Эпоха харафишей
Шрифт:
— Каково бы ни было твоё мнение, но иногда бывает необходимо проявить порядочность.
— Какая ещё порядочность?!.. Как мне это противно!
Курра заговорил с ним умоляющим тоном:
— Здесь требуется скрыть позор, а уж потом делай, что захочешь.
Но Руммана лишь растерянно покачал головой и ответил:
— Есть одно препятствие.
— Какое?
— Мы с её сестрой Раифой любим друг друга.
Курра обеспокоенно сказал:
— Но ведь нельзя сначала убить одну, а потом жениться на другой.
Руммана промямлил что-то невнятное, и Курра продолжил:
— Её сестра Раифа может однажды узнать об этой трагедии.
— Ей фактически уже известно.
— И она
Руммана кивнул головой, и Курра сказал:
— Она же злодейка, брат…
— Нет, вовсе нет. Она такая же, как и я — презирает тех, кто быстро сдаётся.
— Но она же её родная сестра.
Руммана яростно воскликнул:
— Истинная ненависть существует только между сёстрами и братьями.
Курра вздрогнул, затем в гневе закричал:
— Ты немедленно женишься на ней!
Тот тоже заорал на него:
— Я не позволю тебе указывать мне, что делать!
Он резко встал, словно бросая ему вызов, и поворачиваясь к выходу, бросил ему:
— Если хочешь быть по-настоящему сострадательным человеком, то женись на ней сам!
Капли дождя падали на землю, не испаряясь в пространстве. Сверкнув на какую-то долю секунды, метеоры постепенно исчезали. Деревья же прочно обосновались на своих местах, не улетая на ветру.

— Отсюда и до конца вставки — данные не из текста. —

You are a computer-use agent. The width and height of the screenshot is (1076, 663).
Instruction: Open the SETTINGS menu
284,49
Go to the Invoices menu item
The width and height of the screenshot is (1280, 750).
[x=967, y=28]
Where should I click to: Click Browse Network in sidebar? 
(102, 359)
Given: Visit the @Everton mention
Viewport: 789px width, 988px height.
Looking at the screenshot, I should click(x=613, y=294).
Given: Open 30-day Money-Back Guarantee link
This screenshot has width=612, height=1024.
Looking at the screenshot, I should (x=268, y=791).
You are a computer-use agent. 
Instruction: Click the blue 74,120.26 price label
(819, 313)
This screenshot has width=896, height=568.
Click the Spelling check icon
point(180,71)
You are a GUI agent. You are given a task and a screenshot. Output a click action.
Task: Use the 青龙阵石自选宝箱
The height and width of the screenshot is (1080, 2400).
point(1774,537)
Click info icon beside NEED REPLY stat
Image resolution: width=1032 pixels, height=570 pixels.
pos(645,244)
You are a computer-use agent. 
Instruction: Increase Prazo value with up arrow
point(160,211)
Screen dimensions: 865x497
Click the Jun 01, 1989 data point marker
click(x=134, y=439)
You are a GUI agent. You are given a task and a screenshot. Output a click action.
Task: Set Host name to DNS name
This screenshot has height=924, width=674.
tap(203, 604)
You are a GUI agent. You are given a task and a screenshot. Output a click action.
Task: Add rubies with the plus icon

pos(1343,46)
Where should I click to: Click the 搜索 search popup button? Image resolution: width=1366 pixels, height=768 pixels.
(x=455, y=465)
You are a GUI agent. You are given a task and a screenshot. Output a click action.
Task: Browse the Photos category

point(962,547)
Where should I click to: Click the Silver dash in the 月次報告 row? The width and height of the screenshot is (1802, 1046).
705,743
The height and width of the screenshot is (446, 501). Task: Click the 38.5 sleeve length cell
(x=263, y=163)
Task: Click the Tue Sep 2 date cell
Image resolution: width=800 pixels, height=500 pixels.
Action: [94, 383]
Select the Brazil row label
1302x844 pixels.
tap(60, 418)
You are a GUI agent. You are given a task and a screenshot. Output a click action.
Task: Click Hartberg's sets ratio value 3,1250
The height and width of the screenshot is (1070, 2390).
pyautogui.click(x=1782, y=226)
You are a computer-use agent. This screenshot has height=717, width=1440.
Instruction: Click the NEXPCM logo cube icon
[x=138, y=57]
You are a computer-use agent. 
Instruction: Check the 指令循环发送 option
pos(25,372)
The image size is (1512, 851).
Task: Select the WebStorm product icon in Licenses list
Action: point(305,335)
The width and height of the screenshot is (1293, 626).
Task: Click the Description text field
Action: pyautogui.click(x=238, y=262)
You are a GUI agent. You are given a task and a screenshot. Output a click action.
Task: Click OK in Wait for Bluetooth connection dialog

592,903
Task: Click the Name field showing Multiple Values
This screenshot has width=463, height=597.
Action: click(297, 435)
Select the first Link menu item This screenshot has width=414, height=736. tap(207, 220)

Птицы, покружив-покружив вокруг своих гнёзд сколько им хотелось, возвращались в убежища на ветвях. Была, однако, какая-то искушающая сила, что заставляла всех пускаться в пляс в едином ритме. Никому не было известно, какие страдания и страсти им предстоит испытать, как например, когда сталкиваются между собой облака, или небеса разрываются от грома.
Курра долго думал над своей проблемой. Он сказал себе, что не сделает ничего дурного, если продолжит поступать так же, как раньше, ведь он сделал уже всё, что только мог. Мог ли он сделать ещё больше? Однако он не мог сделать так, как ему хотелось. Крик о помощи Азизы стоял в его ушах вместе с песнопениями дервишей — такой же мощный, как и та старая стена. Звук её рыданий словно покрыл известью его барабанные перепонки. Он чувствовал ответственность. Все Ан-Наджи тоже были такими. Даже сам Ашур-чудотворец. Он не мог просто пожать плечами и уйти. Он и сам был изумлён этой силой, что тянула его предпринять что-то: он не будет более свободным, чем птицы, метеоры, дождь. Так значит, в центр боли и страданий! В адский огонь противоречивых, уравновешивающих друг друга сил!
— Если хочешь быть по-настоящему сострадательным человеком, то женись на ней сам!
Этот негодяй бросает ему вызов. Этот негодяй испытывает его. Этот негодяй мстит ему. Неужели этот брак — его судьба? Нет, тысячу раз нет! Но где же выход? Он и сам презирал капитуляцию, но при том находил в страданиях нечто святое. Словно само предопределение стояло у него на пути. Разве он сам не сказал этому негодяю: «Здесь требуется скрыть позор, а уж потом делай, что захочешь»?
Да, сначала скрыть позор, а уж потом делать всё, что захочется.
Он заявил дяде Ридвану:
— Я решил выполнить одно из главных требований моей религии — жениться.
Тут Ридван засмеялся и сказал:
— Твой брат Руммана опередил тебя на час!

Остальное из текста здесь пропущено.